È stato condannato a sei anni di reclusione il giovane di Scanzano che nel 2018 ha violentato una 12enne nelle Terme di Stabia. Il giovane non ha mai rispettato la messa alla prova concessa dai giudici e per questo è finito in carcere con l'obbligo di scontare ben sei anni. È questa l'unica condanna dopo il processo che si è svolto presso il Tribunale di Napoli. Gli altri due giovani coinvolti nei fatti, invece, hanno ottenuto la grazia avendo rispettato tutti gli obblighi della messa alla prova. Come racconta Metropolis, ai tre ragazzi fu concesso di svolgere dei mesi di servizi sociali e di recupero presso associazioni e centri specializzati a patto che rispettassero tutte le prescrizione
e non si rendessero protagonisti di altri reati. Se avessero avuto una buona condanna, avrebbero evitato il processo. Due di loro, quindi, hanno scongiurato la condanna mentre il rampollo di Scanzano, che puntualmente ha violato gli obblighi a lui imposti, dovrà scontare sei anni.

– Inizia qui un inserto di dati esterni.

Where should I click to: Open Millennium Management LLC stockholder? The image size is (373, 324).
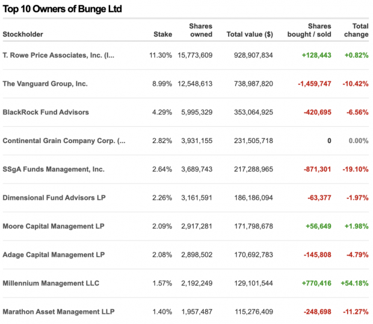pyautogui.click(x=51, y=283)
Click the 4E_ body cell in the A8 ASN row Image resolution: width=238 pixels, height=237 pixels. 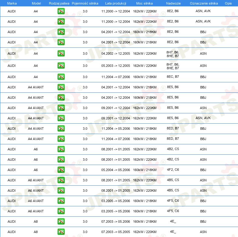click(173, 232)
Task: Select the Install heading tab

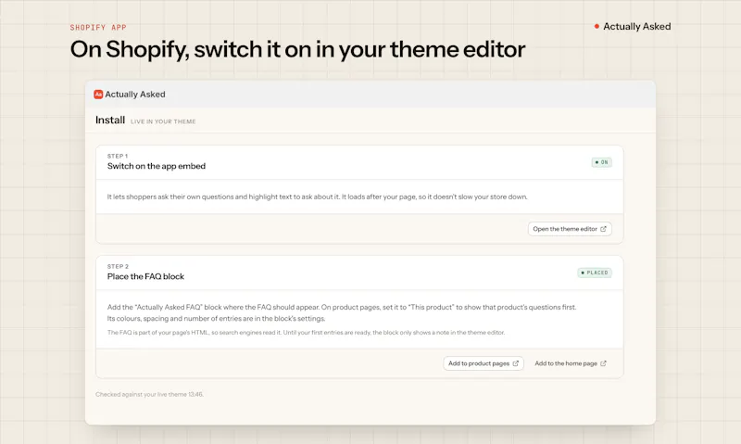Action: (x=110, y=121)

La storia risale all'aprile del 2018 quando i tre ragazzi abusarono di una 12enne di Gragnano all'interno del parco delle Nuove Terme di Castellammare. In più filmarono anche le scene che poi finirono di cellulare in cellulare. La ragazzina per circa un mese mantenne il silenzio per poi raccontare tutto ai genitori e alle forze dell'ordine che in meno di una settimana arrestarono i colpevoli.